= Enn-Arno Sillari =

Enn-Arno Sillari (born March 4, 1944 in Tallinn) is an Estonian politician who served as the last First Secretary of the Central Committee of the Communist Party of Estonia from 1990 to 1992. He was also Chairman of the Supreme Soviet of the Estonian SSR from 1989 to 1990.

== Education and early career ==
Sillari was born on March 4, 1944 in Tallinn into a family of employees. He graduated from Tallinn 27th 7-grade school in 1958 and Tallinn 39th Secondary School in 1962. He then studied mechanics at the Tallinn Polytechnic Institute, from where he transferred to Kaunas Polytechnic Institute, from which he graduated in 1967 with a degree in mechanical processing of fibers. In 1972, Sillari joined the Communist Party of the Soviet Union and began his party career in the Communist Party of the Estonian SSR. From 1974 to 1976, Sillari was the head of the industry and transport department of the Lenin District Committee of the Tallinn City Committee of the Estonian Communist Party. From 1976 to 1981, he was instructor, head of sector, inspector, deputy, first deputy head of department of the Central Committee of the Communist Party of Estonia. From 1981 to 1984, he was Inspector of the Department of Organizational and Party Work of the CPSU Central Committee.

== Political activity ==
From 1986-1989, he was the First Secretary of the Tartu City Party Committee.

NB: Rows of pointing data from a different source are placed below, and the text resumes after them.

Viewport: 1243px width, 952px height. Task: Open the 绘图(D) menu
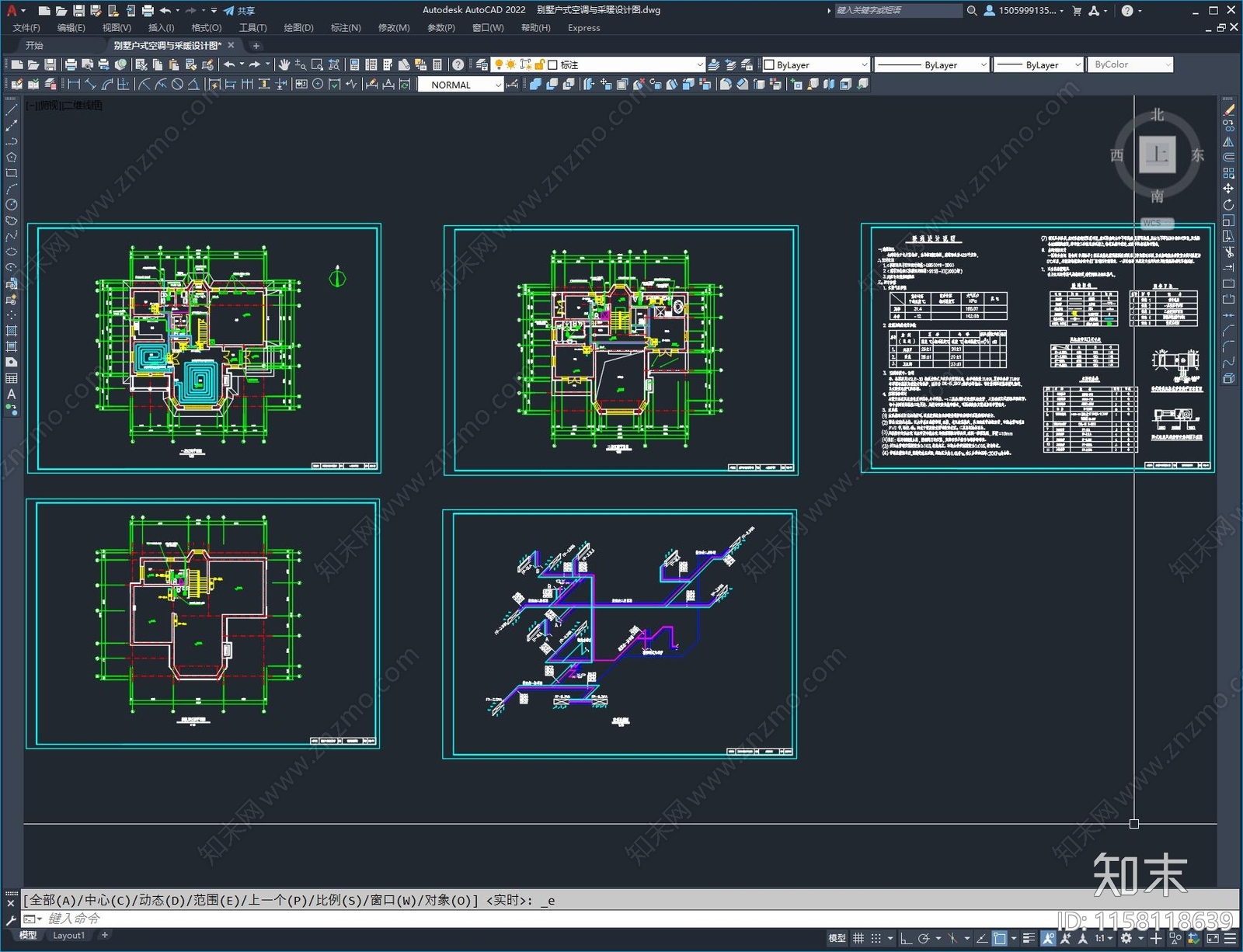(298, 28)
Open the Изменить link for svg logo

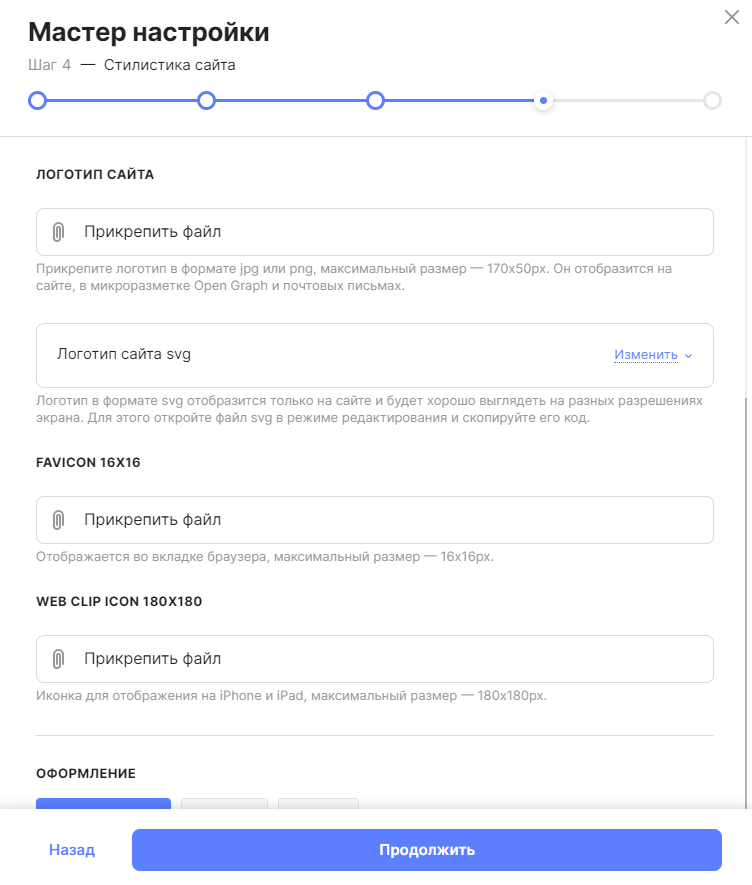point(646,354)
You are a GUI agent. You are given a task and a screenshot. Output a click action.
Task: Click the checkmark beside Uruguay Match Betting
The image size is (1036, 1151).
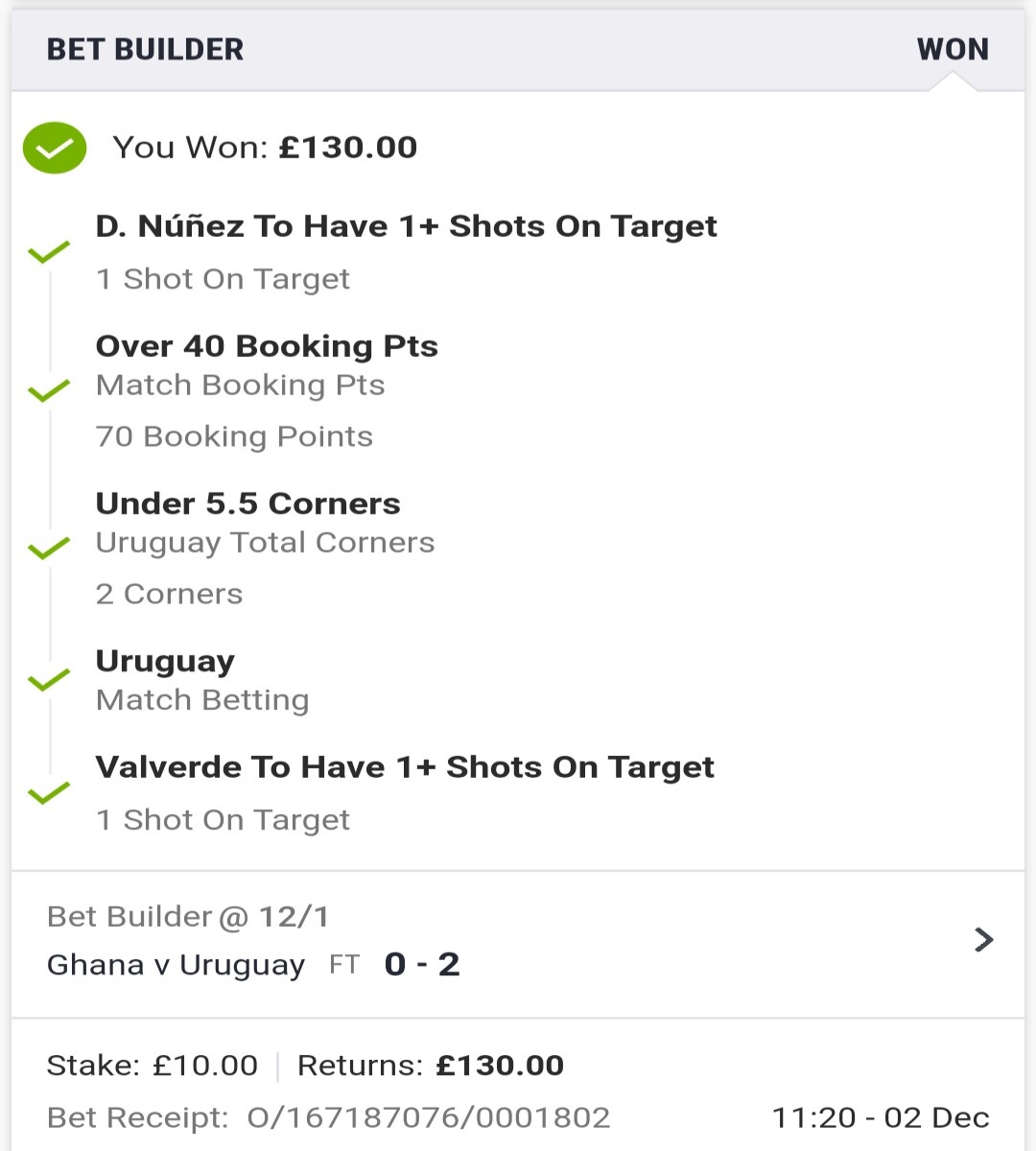point(49,680)
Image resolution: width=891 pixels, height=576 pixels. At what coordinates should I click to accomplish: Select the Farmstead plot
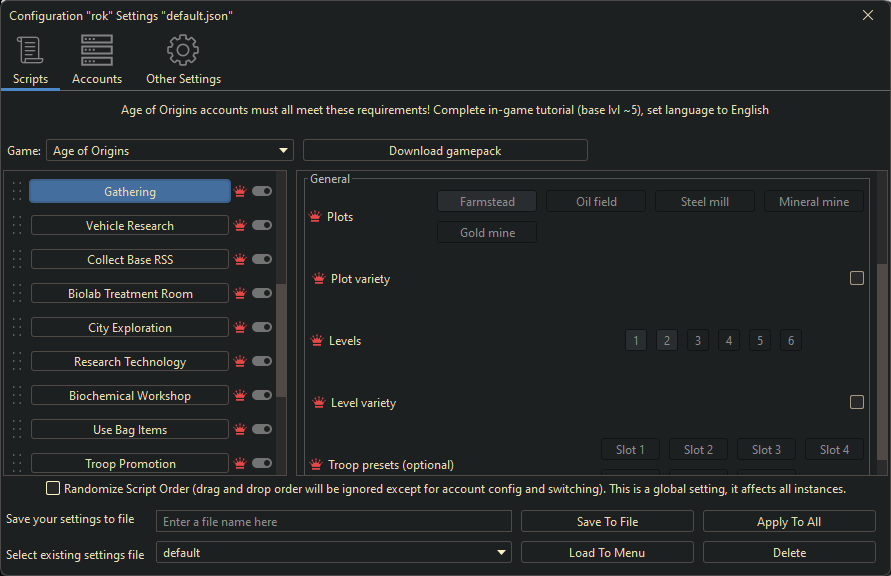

From 1986-1989, he was the first secretary of the Tallinn City Committee of the Estonian Communist Party. From 1989-1990, he was Secretary of the Central Committee of the Communist Party of Estonia. In 1985 he was elected as a deputy of the Supreme Council of the Estonian SSR of the 11th convocation. Sillari was the Chairman of the Supreme Soviet of the Estonian SSR from May 18, 1989 to March 18, 1990. He was First Secretary of the ECP Governing Council from 25 March 1990 to 15 October 1992. He was also the first and last Estonian to be a member of the Politburo of the 28th Congress of the Communist Party of the Soviet Union from July 14, 1990 to August 23, 1991.

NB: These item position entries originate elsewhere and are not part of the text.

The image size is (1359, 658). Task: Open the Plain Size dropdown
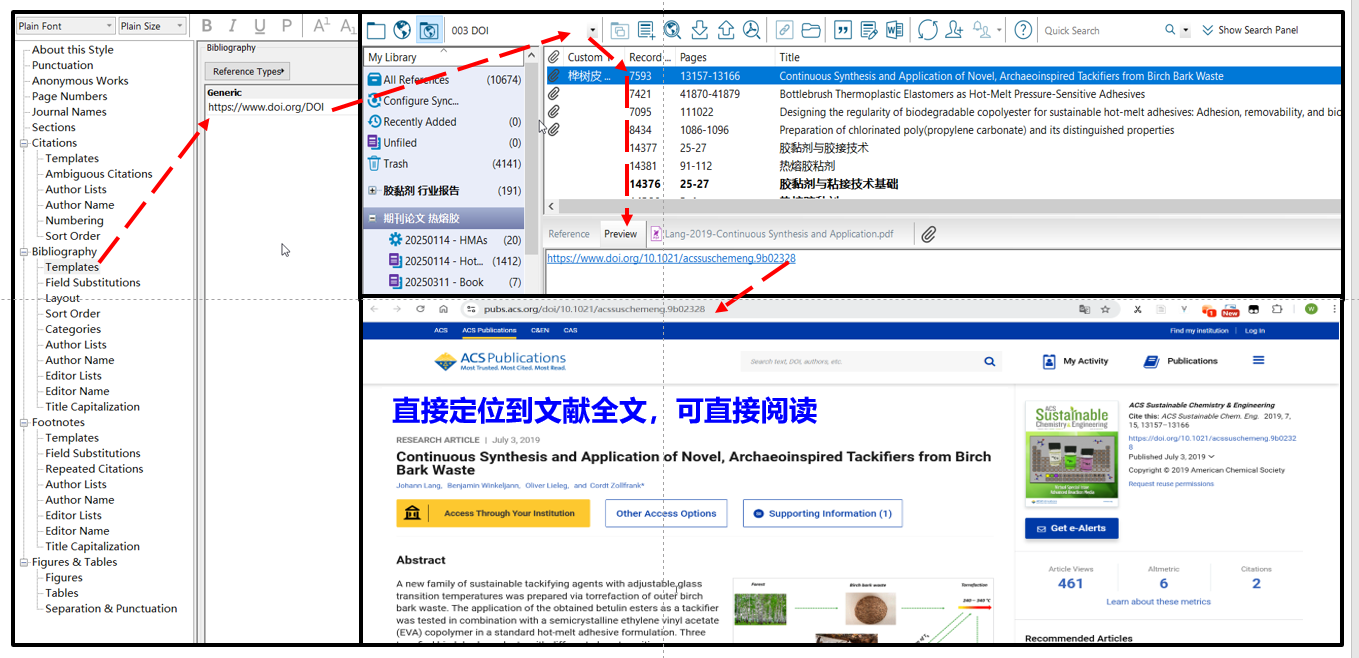pyautogui.click(x=152, y=26)
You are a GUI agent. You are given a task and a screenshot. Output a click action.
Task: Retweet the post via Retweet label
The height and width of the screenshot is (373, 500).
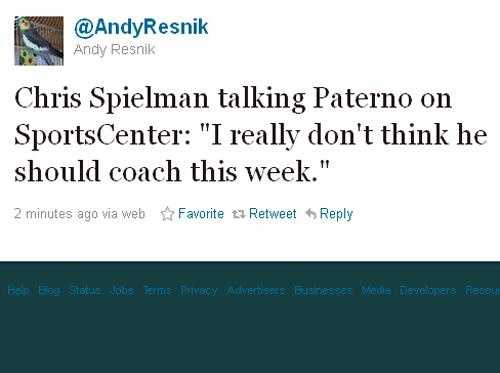273,213
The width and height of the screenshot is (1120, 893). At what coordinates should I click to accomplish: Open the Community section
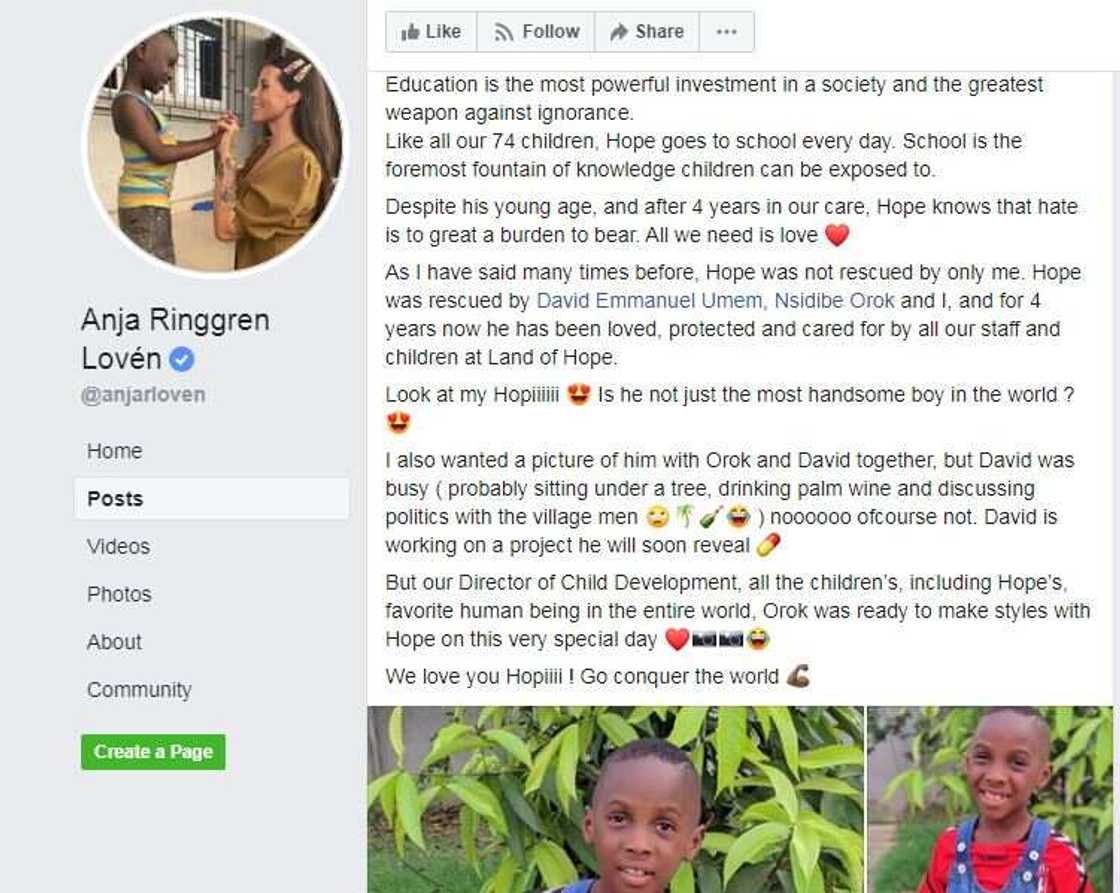tap(139, 690)
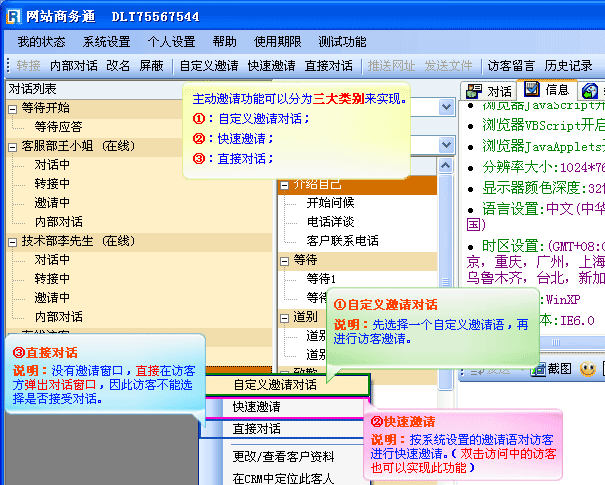605x485 pixels.
Task: Open the 系统设置 menu
Action: pos(106,42)
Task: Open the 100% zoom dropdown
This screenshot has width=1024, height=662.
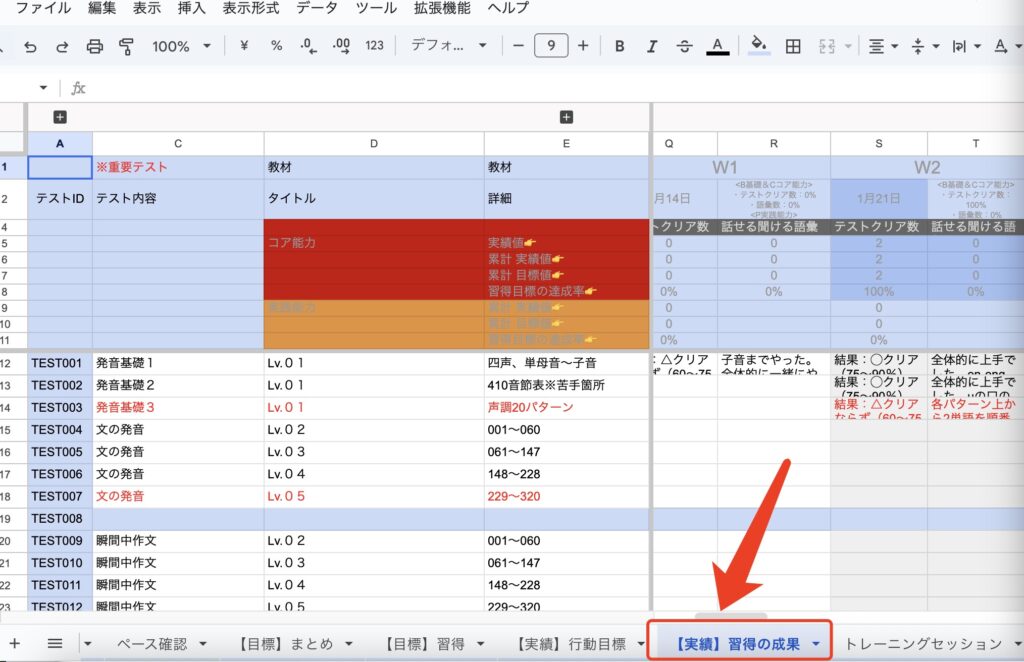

In March 1990, the Estonian Communist Party experienced a split. The majority of the party, led by Vaino Väljas, who advocated Estonian sovereignty, declared the ECP's withdrawal from the CPSU. Enn-Arno Sillari, who supported the split, became First Secretary of the newly formed party, which was named the "Communist Party (Independent) of Estonia." In this capacity, he presided over the 21st (January 26, 1991) and 22nd (November 28, 1992) party congresses.

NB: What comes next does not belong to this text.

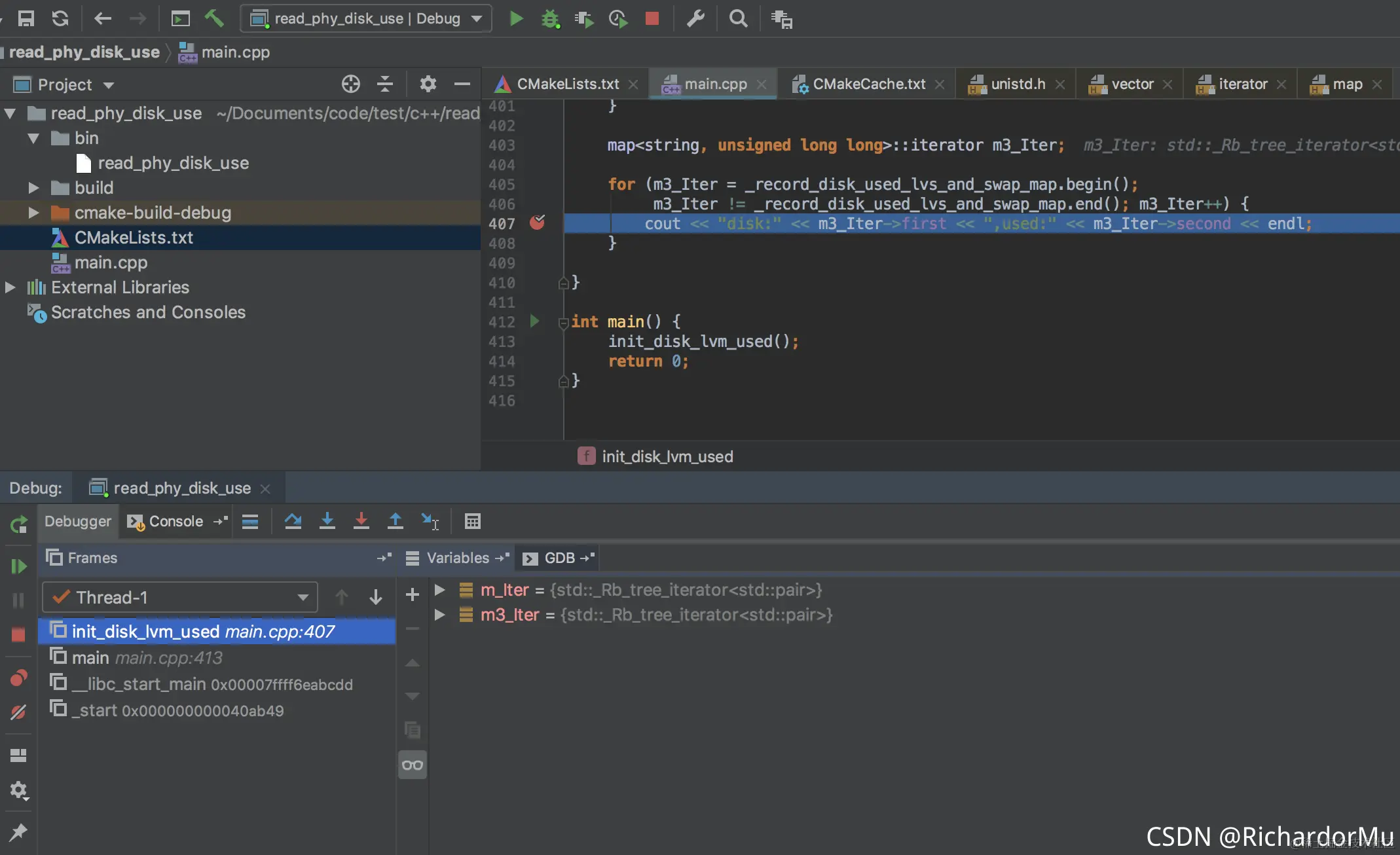
Task: Open the Console tab in debugger
Action: coord(168,521)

Following the 20th Congress of the Communist Party of the Soviet Union, he was elected a member of the Central Committee of the CPSU (1990-1991). After the 1991 Soviet coup attempt and the subsequent ban on the CPSU, Sillari was automatically stripped of all his posts in the CPSU.

After Estonia's independence was recognized, he continued to lead the Communist Party of Estonia, later renamed the Estonian Democratic Labour Party. Following its defeat in the 1992 parliamentary elections, Sillari resigned as First Secretary.

== Later life ==
He was elected as a member of the Tallinn City Council and is currently engaged in business. He was one of the owners of the company Balteco until April 2024.